I am a wantrepreneur with 4+ failed side projects. These aren't only solo projects. Two founders: no customers.

What comes first: the first customer or the first iteration of "an idea"?

I yield the time.



First customer.

You find ten people in an industry, you ask them what sorts of problems they have, or whether and for what they're using Microsoft Excel. If four or five (or better yet all of 'em) have the same problem, or use Excel for the same purpose, you build software that solves the problem or replaces Excel.
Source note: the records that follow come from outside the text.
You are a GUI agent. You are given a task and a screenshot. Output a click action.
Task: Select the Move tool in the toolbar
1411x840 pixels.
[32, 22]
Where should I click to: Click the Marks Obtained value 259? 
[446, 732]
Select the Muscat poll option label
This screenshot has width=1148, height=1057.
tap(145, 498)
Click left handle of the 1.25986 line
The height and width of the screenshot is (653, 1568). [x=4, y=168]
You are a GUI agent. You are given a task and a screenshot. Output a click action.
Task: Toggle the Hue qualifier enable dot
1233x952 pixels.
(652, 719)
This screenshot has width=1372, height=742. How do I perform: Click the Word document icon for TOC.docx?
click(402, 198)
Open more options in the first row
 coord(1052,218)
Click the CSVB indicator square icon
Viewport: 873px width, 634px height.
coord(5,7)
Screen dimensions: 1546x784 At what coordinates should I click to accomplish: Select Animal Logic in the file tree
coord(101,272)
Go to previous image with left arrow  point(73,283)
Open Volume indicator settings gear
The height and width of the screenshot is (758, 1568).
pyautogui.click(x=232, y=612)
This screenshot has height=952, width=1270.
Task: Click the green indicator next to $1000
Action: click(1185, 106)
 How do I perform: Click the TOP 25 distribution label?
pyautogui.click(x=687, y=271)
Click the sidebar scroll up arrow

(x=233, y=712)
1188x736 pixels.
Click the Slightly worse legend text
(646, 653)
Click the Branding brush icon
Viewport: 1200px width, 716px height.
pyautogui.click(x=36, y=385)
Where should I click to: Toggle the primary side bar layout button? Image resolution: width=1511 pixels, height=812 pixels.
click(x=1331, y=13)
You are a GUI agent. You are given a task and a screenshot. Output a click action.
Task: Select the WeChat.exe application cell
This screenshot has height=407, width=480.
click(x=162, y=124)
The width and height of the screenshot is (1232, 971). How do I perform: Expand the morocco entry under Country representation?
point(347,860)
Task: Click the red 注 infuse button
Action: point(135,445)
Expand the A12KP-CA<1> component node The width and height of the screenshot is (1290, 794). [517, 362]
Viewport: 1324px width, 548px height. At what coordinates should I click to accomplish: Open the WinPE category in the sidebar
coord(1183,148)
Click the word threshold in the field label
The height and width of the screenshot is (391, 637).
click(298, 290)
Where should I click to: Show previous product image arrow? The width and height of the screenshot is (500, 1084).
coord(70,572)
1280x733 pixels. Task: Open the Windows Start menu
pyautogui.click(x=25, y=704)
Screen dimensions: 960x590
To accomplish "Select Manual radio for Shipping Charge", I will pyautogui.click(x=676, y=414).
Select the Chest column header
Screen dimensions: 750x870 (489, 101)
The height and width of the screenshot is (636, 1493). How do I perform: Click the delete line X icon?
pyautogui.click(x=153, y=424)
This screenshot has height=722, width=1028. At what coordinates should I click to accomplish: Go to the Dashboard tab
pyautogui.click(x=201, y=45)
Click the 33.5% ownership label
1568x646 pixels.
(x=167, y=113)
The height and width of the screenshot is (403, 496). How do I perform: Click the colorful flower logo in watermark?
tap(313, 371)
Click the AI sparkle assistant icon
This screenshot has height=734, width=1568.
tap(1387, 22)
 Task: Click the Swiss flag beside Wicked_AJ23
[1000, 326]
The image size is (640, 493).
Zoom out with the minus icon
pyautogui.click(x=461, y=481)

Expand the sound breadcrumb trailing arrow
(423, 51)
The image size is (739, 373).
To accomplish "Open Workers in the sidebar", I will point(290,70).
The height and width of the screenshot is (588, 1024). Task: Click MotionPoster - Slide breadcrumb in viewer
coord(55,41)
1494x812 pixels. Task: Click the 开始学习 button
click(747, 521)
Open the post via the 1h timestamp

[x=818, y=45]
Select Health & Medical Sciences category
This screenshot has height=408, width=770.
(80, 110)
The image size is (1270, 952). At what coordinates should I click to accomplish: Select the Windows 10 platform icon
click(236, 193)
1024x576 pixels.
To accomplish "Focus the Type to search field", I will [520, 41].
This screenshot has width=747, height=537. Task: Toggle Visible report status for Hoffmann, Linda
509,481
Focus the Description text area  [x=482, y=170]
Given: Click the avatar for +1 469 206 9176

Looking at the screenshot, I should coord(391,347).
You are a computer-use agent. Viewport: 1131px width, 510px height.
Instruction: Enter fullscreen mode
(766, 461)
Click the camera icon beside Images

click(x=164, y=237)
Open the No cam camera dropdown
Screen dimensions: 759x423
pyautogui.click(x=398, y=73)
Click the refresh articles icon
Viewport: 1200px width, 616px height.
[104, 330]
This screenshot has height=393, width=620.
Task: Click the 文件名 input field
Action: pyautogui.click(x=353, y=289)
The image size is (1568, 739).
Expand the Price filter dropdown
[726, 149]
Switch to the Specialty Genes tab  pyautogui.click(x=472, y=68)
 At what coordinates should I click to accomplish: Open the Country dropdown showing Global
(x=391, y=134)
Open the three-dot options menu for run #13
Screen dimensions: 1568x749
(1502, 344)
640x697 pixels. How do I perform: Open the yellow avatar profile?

In a vacuum, your ideas are things that you can come up with. Maybe they're problems you have, but those problems might not be problems you're willing to spend money to solve. Often the 'idea' is something you as a founder think will be credible, and you end up with a "sitcom startup" (http://www.paulgraham.com/startupideas.html), something that might come from a writer's room.

I've never built a startup. I worked at a consulting firm that took money in exchange for building the software that some sitcom startups tried and failed to use, and I've worked at two successful venture-backed startups that followed the pattern of finding a problem and trying to solve it.


The thing about Excel is actually a rather clever idea. Thank you, Sir!


It's also been done to death, which is why it's being thrown around like a meme.


The fact that something has been done well repeatedly and created a lot of value is hardly an indictment.


First customer (and their problem). I'd recommend 'Wizard of Oz'ing a solution to their problem for them before even writing code, if possible. Consult for/with them for free. If you successfully solve a problem for someone without code first, writing the code becomes a whole lot more straightforward.


If your product\business needs money to survive, you better have some customers willing to pay on day 1.


No one said it was easy. I was hoping this clickbaity post had something novel to say about talking to your users, but it doesn't.


It's a simple advise. No one wrote that it is easy to do. But, I (personally) did not put much of importance to that.

Honestly, that's a totally personal opinion post. It was my thing I though important to share. That's how internet works.


Well.. you're here now. Speak on it. Did you find a user? How? Did that user have a problem your product solved, or did you iterate on the initial product to solve that user's problem?


First of all, I was building my News API because I could not find any good on the web.

We had 650 sign-ups before the launch on newscatcherapi.com

I am still discovering the market.

But yes, we had 200+ beta sign-ups. I talked to them.